- Born: Kate Wise 1868 Bristol, England
- Died: 1955 (aged 86-87) Cork, Ireland
- Education: Crawford Municipal School of Art
- Known for: Painting
- Spouse: Alfred Graham Dobbin

= Kate Dobbin =

Irish artist

Kate Dobbin RHA (1868–1955) was a British watercolourist who specialised in impressionistic watercolours of Irish country scenes and still-lives of flowers.

==Life==
Dobbin was born Kate Wise in Bristol, England in 1868. She moved to Cork in 1887, where she met and married Cork's High Sheriff and merchant, Alfred Graham Dobbin. Dobbin studied at the Crawford Municipal School of Art from 1891 to 1895 under the tuition Harry Scully. Dobbin died in the South Infirmary Victoria University Hospital, Cork in 1955.

==Artistic work==
Dobbins' impressionistic style has been compared to that of Rose Maynard Barton.
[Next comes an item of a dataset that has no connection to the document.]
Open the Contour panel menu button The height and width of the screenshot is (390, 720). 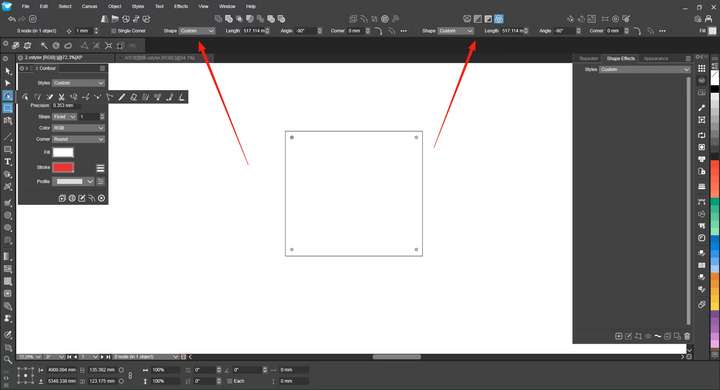click(x=102, y=68)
From 1894 to 1947, she contributed more than 100 artworks to the Royal Hibernian Academy's Annual Exhibition in Dublin. Her speciality was landscapes of County Cork and Connemara, but she also produced flower paintings and a small number of portraits. Water Colour Society of Ireland exhibited her work from 1899 until her death. Her work was also exhibited by the Munster Fine Art Club and the Fine Art Society in London. Dobbin suffered with severe arthritis, but continued to paint into her 80s.

Dobbin's work was not only of rural landscapes, but also the streets, the rivers and estuaries of Cork city. Dobbin and her husband Sir Alfred Dobbin are both represented in the collection of the Crawford Art Gallery, Cork, Ireland.